Fashion has influenced how food is served and eaten (for those who could afford any alternatives) for centuries. As an example, dining "à la russe" was introduced to France early in the nineteenth century. Before that period all food was brought to the table at the same time. Downton Abbey recently reinforced the idea of siting down to a place setting consisting of several different knives and forks for different purposes.

What we eat has changed as well. Meat was the staple food of our forbears. Vegetables were considered optional, and diets must have been seriously unhealthy. Much has been written already, and by people far better qualified than I am on the subject, on the history of nutrition.

My purpose in writing this blog is to bemoan the demise of good food. Good food is  nutritious, doesn't take too long to prepare, doesn't need highly technical equipment, and, most importantly, is good to eat. Food like a roast leg of lamb with vegetables, or spring veg soup, or apple crumble. A spag bol cooked with herbs fresh from the garden. Bread made with nothing but the essentials and eaten fresh from the oven.

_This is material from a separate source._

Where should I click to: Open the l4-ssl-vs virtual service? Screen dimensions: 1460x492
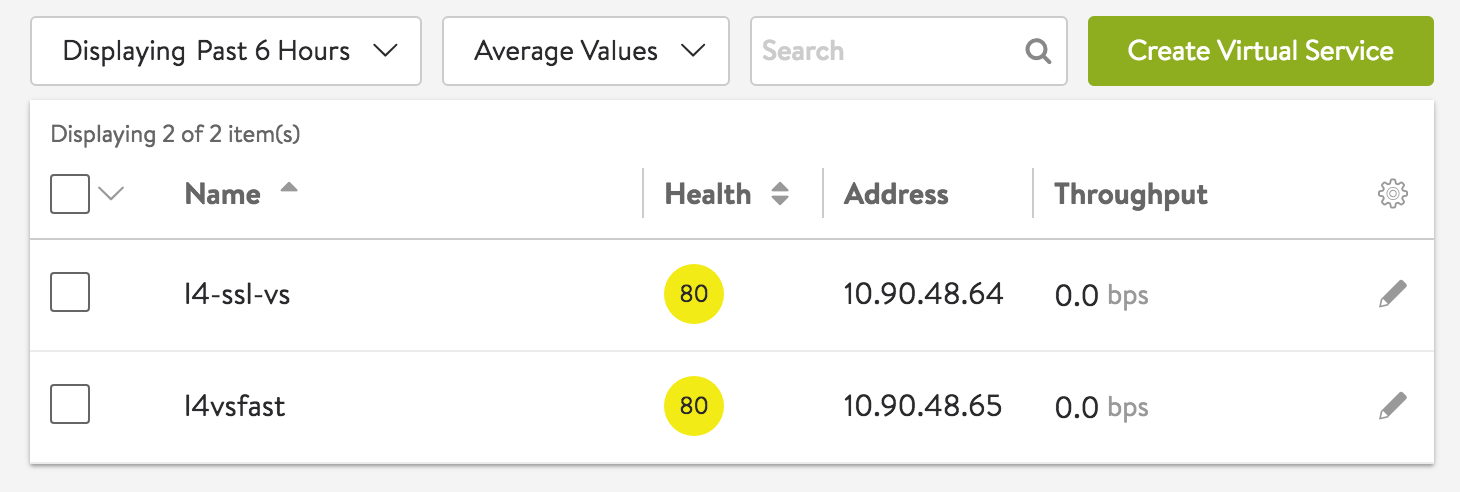click(x=237, y=295)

Someone once said you can feed yourself well by never going up the aisles in the supermarket. I would like to take that one step further, and say that you can feed yourself well by never going to a supermarket at all. Good local butchers, fishmongers and greengrocers are making a comeback in my area, as the supermarkets sell more and more over-processed "food" and stale fruit and vegetables.

I notice one half of the duopoly that controls Australia's supermarkets has signed up a famous television chef to flog their "fresh food". Seems like a perfect partnership to me.

JR

PS I just found this in The Guardian. It says much the same thing as my blog. Good to know I am not the only person who sees grocery shopping this way!